## WHAT IS BEING ASKED
After locating the line that contains "질화알루미늄(ALN) 열 시트 25*20*1mm Φ3.7mm (222, 2354)" in the records below, write out exactly that line and each line after it through the one that contains "Screenshot is 2224x1652.", and nothing else.

## PROVIDED ENTRIES
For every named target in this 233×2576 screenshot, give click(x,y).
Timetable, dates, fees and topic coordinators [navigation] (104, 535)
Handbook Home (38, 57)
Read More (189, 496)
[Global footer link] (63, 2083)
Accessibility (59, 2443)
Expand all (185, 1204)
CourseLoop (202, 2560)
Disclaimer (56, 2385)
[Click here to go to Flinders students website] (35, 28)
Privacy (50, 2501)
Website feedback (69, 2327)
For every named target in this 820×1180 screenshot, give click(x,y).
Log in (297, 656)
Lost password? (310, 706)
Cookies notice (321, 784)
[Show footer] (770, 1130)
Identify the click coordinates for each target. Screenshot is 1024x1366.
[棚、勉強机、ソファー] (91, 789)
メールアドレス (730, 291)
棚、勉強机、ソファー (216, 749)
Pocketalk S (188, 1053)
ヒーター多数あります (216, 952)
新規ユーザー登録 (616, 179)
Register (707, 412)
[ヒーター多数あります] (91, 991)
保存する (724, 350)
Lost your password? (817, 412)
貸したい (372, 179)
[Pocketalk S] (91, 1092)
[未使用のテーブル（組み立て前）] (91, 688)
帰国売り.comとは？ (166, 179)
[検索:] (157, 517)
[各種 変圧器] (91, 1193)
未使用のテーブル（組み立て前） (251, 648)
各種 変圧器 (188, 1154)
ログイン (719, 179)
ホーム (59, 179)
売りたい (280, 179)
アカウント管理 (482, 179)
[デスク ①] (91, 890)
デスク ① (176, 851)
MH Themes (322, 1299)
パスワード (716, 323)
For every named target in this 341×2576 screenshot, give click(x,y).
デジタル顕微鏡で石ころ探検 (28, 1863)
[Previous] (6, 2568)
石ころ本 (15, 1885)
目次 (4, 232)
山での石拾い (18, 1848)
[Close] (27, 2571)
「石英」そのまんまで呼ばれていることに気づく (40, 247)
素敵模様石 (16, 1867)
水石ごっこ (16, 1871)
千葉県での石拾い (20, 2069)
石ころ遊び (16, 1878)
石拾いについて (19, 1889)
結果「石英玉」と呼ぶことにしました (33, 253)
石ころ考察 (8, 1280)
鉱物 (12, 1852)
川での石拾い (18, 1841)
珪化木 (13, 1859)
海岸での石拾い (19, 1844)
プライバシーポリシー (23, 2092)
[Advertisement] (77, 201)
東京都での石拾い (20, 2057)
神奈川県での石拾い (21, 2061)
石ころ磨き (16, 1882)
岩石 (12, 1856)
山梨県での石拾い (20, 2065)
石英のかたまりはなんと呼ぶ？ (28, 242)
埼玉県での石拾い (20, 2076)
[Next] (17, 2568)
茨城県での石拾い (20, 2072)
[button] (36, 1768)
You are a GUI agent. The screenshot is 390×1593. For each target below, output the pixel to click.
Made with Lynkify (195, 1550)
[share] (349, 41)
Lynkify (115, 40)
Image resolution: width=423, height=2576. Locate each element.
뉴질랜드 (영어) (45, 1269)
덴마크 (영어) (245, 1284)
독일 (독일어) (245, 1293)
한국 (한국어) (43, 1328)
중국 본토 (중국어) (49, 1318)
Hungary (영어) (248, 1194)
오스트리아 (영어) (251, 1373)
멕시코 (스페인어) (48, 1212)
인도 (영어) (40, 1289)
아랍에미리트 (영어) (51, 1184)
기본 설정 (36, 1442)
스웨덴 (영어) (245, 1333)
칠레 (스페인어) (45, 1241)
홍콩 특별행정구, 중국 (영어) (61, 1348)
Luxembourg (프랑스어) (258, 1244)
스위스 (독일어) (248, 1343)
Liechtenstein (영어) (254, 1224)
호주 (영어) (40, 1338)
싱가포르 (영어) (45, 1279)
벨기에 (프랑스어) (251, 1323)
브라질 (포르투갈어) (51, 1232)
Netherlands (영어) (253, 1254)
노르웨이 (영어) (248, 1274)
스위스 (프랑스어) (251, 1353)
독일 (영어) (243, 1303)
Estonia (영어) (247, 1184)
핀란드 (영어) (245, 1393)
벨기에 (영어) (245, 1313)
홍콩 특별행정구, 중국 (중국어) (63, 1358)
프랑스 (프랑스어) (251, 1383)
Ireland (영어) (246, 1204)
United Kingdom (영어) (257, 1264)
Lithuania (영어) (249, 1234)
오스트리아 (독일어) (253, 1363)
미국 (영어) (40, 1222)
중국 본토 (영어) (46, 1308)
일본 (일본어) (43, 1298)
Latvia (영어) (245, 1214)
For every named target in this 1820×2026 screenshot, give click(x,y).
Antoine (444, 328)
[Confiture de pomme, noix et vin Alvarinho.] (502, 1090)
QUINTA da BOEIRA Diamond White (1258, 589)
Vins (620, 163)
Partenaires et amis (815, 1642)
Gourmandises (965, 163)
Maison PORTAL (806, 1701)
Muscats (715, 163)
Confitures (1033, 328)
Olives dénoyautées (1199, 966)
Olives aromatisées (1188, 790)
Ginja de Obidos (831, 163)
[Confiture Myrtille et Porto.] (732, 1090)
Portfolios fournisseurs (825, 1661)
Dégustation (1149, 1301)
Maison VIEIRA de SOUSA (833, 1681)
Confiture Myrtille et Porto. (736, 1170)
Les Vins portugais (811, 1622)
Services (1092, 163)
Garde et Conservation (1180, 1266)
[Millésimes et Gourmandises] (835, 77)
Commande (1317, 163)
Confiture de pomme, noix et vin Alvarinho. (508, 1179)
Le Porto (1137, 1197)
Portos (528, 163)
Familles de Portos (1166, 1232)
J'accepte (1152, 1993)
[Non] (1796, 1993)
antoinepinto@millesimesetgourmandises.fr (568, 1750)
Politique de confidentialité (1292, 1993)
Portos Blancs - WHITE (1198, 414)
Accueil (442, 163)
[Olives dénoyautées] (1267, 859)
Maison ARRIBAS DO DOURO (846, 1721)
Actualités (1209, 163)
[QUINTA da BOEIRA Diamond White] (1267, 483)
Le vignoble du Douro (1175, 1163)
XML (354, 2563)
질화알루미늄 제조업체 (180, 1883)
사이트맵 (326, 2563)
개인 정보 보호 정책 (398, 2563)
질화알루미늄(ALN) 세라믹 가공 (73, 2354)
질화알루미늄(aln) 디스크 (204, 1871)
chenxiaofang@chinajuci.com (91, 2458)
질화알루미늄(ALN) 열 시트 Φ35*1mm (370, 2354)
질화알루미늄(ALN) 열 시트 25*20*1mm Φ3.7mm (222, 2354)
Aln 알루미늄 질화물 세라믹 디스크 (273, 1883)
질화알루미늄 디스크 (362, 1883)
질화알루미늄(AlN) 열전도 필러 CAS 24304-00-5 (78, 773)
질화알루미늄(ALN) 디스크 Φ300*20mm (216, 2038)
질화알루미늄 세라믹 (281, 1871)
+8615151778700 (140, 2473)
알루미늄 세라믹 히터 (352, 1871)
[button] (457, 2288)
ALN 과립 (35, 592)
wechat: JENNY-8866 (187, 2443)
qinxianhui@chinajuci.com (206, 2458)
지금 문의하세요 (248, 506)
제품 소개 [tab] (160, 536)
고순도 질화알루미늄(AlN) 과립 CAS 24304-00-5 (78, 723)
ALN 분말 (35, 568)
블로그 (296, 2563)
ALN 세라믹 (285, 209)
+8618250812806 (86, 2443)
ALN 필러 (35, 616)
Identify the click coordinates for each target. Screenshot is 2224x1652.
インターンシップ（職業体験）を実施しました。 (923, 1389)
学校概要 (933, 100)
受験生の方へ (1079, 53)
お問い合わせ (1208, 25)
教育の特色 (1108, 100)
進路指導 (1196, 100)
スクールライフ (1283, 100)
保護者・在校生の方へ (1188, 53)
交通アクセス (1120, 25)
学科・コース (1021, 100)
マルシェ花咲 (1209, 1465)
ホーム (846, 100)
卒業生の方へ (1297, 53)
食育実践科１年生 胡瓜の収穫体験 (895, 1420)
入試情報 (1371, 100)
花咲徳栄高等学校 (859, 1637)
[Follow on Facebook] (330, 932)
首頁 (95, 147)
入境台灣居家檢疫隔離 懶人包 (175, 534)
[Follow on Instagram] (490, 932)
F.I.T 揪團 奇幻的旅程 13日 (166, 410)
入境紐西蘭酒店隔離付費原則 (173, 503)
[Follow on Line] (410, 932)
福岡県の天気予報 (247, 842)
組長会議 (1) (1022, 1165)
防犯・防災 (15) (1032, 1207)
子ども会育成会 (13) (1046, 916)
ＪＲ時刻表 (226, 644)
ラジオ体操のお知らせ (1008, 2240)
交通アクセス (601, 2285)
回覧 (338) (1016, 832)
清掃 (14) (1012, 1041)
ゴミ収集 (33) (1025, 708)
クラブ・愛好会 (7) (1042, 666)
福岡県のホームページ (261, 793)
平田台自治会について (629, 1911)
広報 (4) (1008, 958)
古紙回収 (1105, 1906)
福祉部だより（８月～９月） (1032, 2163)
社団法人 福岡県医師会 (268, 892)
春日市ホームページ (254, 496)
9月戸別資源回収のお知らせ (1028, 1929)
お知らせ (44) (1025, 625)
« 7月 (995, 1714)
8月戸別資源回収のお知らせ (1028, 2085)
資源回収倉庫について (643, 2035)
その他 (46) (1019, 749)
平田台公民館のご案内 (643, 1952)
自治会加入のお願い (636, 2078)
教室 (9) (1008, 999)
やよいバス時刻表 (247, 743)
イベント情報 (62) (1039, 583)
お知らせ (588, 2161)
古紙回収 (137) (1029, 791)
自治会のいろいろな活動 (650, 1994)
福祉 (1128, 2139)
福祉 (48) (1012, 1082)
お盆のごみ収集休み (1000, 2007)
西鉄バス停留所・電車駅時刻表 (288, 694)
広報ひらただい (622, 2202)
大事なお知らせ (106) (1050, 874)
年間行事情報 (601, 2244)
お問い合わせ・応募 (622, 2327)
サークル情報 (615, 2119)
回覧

## FINAL ANSWER
질화알루미늄(ALN) 열 시트 25*20*1mm Φ3.7mm (222, 2354)
Aln 알루미늄 질화물 세라믹 디스크 (273, 1883)
질화알루미늄 디스크 (362, 1883)
질화알루미늄(AlN) 열전도 필러 CAS 24304-00-5 (78, 773)
질화알루미늄(ALN) 디스크 Φ300*20mm (216, 2038)
질화알루미늄 세라믹 (281, 1871)
+8615151778700 (140, 2473)
알루미늄 세라믹 히터 (352, 1871)
[button] (457, 2288)
ALN 과립 (35, 592)
wechat: JENNY-8866 (187, 2443)
qinxianhui@chinajuci.com (206, 2458)
지금 문의하세요 (248, 506)
제품 소개 [tab] (160, 536)
고순도 질화알루미늄(AlN) 과립 CAS 24304-00-5 (78, 723)
ALN 분말 (35, 568)
블로그 (296, 2563)
ALN 세라믹 (285, 209)
+8618250812806 (86, 2443)
ALN 필러 (35, 616)
Identify the click coordinates for each target. Screenshot is 2224x1652.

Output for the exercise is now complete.